Annie and Markus went for what I’m pretty sure is the last ski of the season on Sunday. (With our string of 20+ degree days, I’m done with skiing so enjoyed a blissful day at home alone.) This prompted me to record one of our interesting adventures this winter, which got lost in the dearth of posts the last few months. (Can something get lost in a dearth?) Anyhoo…

One Sunday we drove out to Zugspitze, the highest mountain in Germany. (Not, Markus was quick to point out, even close to the highest point in Austria.) Our season ski passes let us go on the cable car for free, but we had to pay for skiing. I chose to sit it out and spend a few hours enjoying the view.

It really is a long way up.

We started here.

And then went up…

…and up…

…and up…

…and up…

…and up.

At the top are several restaurants, shops, a small museum focused on the history of mountain climbing and lots and lots of massive picture windows and viewing platforms.

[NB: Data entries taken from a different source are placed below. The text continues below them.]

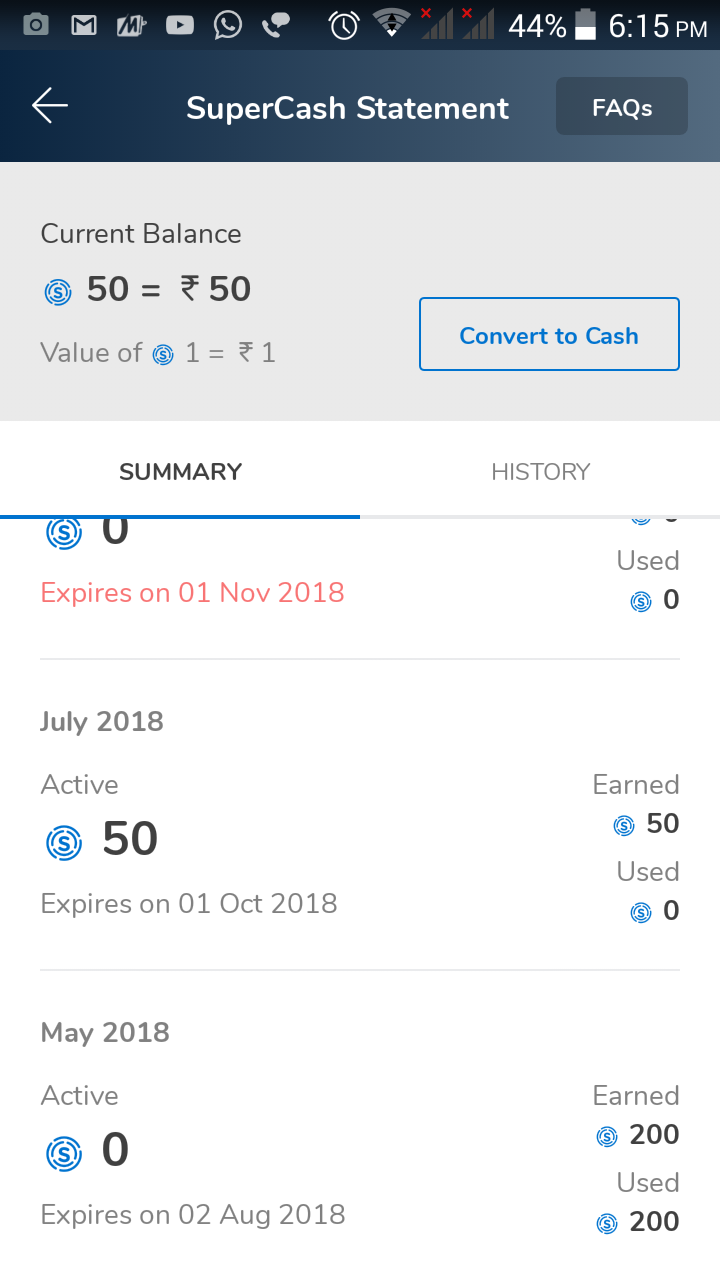Viewport: 720px width, 1280px height.
Task: Tap the SuperCash Statement title
Action: [347, 108]
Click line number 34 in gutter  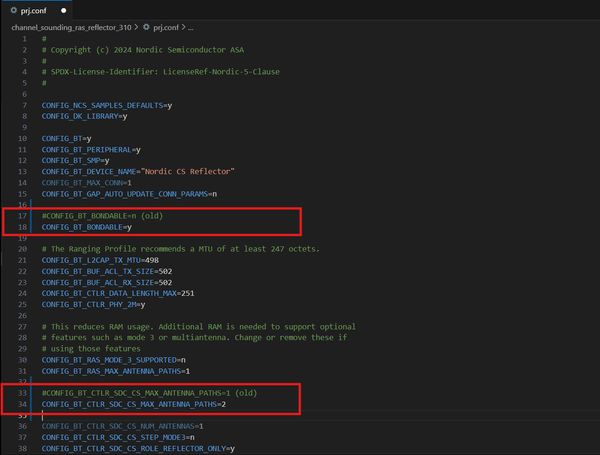tap(24, 404)
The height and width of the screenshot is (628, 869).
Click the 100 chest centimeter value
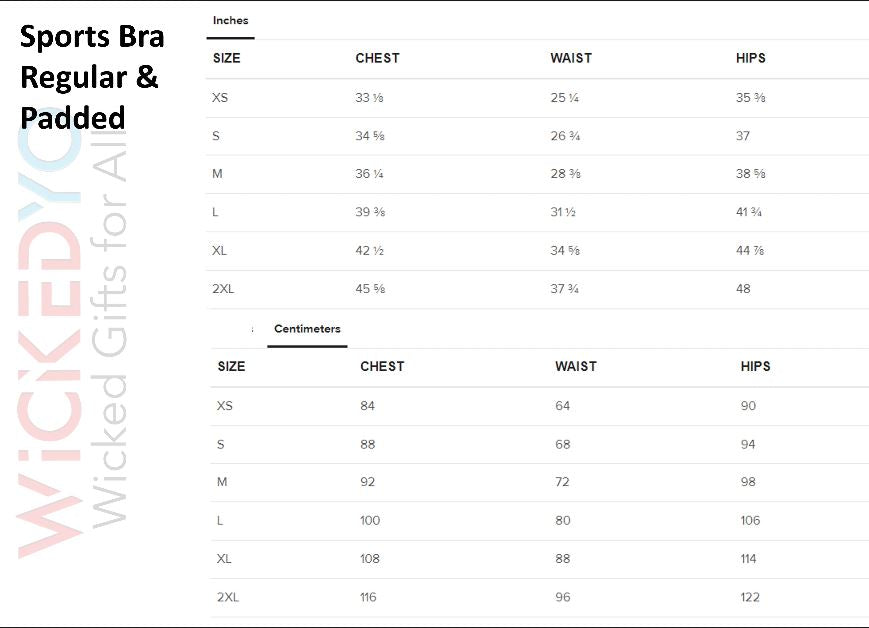[x=370, y=520]
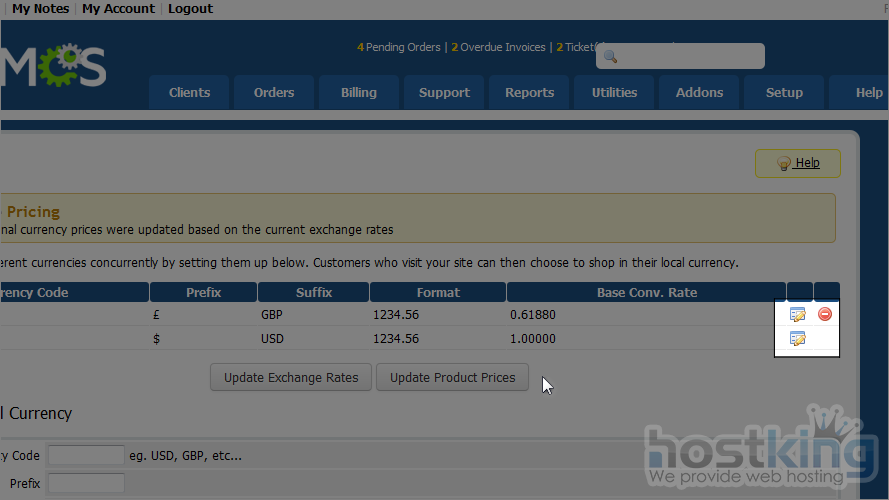Screen dimensions: 889x500
Task: Click the Currency Code input field
Action: point(86,456)
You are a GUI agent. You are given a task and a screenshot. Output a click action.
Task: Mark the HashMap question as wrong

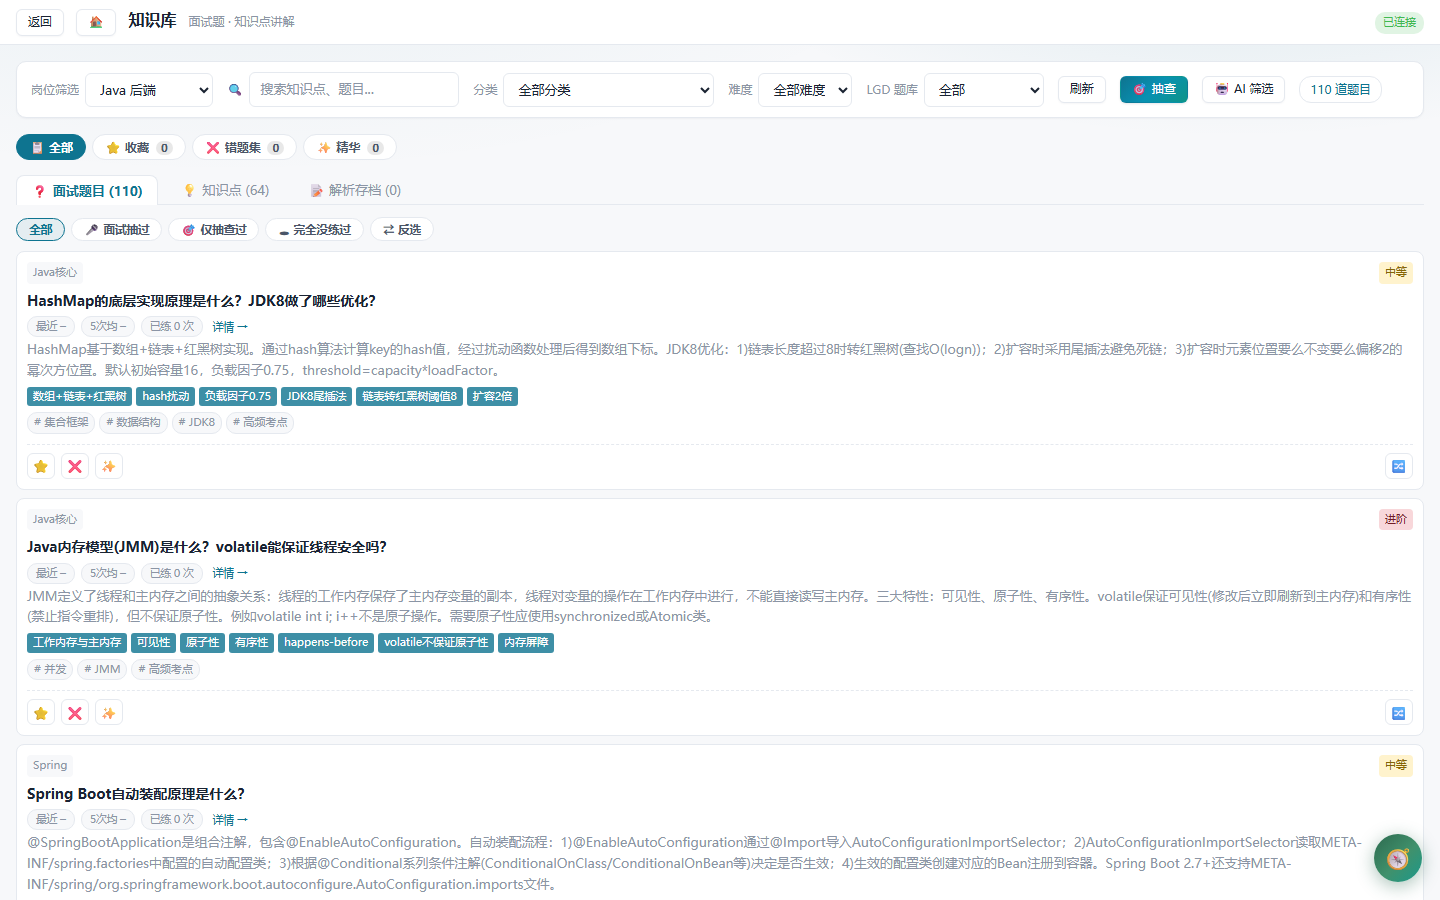[x=75, y=466]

Annie and Markus bought their ski passes and went on there way.

Zugspitze: highest mountain and highest ski region in Germany.

The reason that our ski passes didn’t work is that the cable car is in Austria but the ski region is in Germany; the boarder runs right through the mountain peak. So if you go out one of the doors you leave Austria…

…and enter Germany.

Even after almost three years here I still think the proximity of all these countries to each other is so cool.

Just into Germany there is an old restaurant (closed when we were there.) Here is the door:

Wait a minute; what does that sign say?

That’s right. Built in 1897. 3000 meters up a mountain. Maybe it doesn’t compare to the pyramids, but I’m still mighty impressed.

This 14 foot high, gilded iron cross was erected on the mountain’s summit in 1851, hauled up there on foot as the first cable car wasn’t built until 1926.

I’m not sure what drives people to explore, discover and build in the most unlikely of places. But I’m glad they do, as I had an awesome day.